Emerging market financial sector
- We believe Asian emerging markets will remain the drivers of global growth in the coming years. Many of these markets have very favourable demographic characteristics in that they are large, young and growing rapidly.
- Smartphone, banking and mortgage penetration are all extremely low by global standards and we believe the financial sector is directly exposed to the exciting growth opportunities on offer in these countries.
- Many of these Asian emerging market countries are also in very strong fiscal positions with low debt to GDP ratios and the proportion of foreign currency denominated borrowings is low.
- Despite the favourable fundamentals, emerging market currencies and risk assets have been sold off aggressively and outflows have dwarfed those of previous crises.
- In our view, this has led to a dislocation in valuations between emerging markets and the rest of the world. The MSCI Asia EM Financials Index is trading at a 45% discount to its long term average P/NAV multiple whereas the MSCI US Financials Index is trading at only a 20% discount. Based on Shiller CAPE ratios, emerging markets have only ever been cheaper 3% of the time.
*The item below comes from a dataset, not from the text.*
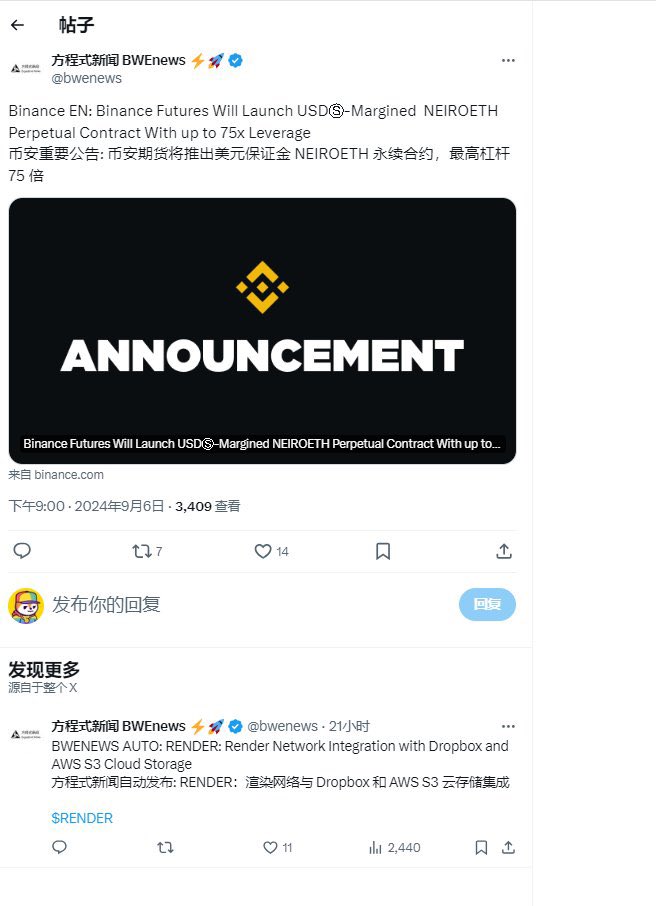Image resolution: width=656 pixels, height=906 pixels.
Task: Share the RENDER post
Action: click(x=508, y=848)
- Balance sheets and capital levels have strengthened since the global financial crisis and in sticking to our philosophy of identifying mispriced assets we are excited about a number of quality investment opportunities in the region.
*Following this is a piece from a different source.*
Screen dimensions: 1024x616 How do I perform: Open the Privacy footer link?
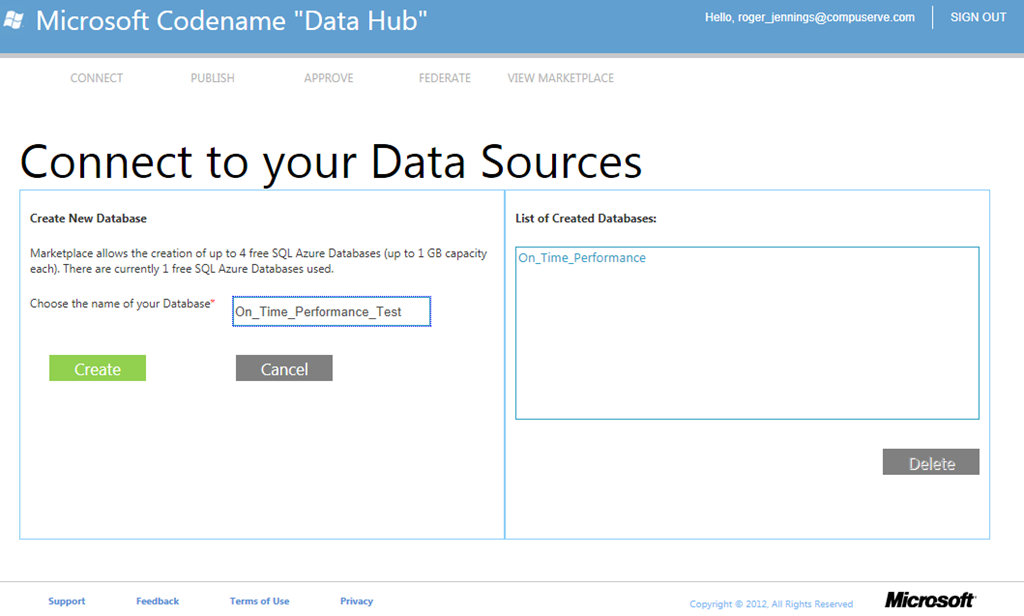pos(357,601)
Assessing opportunities in the sector
Portfolio manager and director
- Based on our research and interactions with managements, we believe very few banks will generate losses in 2020 or 2021 and that they’ll continue to grow shareholder value.
- In terms of valuations, the financial sector is currently at a larger discount to the MSCI World Index than ever before – indicating it is at the epicentre of fear.
- The fears of seemingly unquantifiable risks have pushed share prices down to levels that create excellent investment opportunities.
- As certainty and buyers return to the market, they’ll find very few sellers – and prices should react strongly.
- After past crises financials bounced back strongly. See Figure 1 below which shows how the sector and the Denker Global Financial Fund bounced back after the global financial crisis.
- Today the valuations of the investments in the Denker Global Financial Fund are more attractive than they were at the end of the global financial crisis.
Figure 1: Calendar year returns of the Denker Global Financial Fund since 2004.
Source: Morningstar, 31 December 2019. Returns are annual returns and fund returns are net of the A class fees.
From 1999 to April 2004 the fund was managed under a different fund management company but by the same fund manager.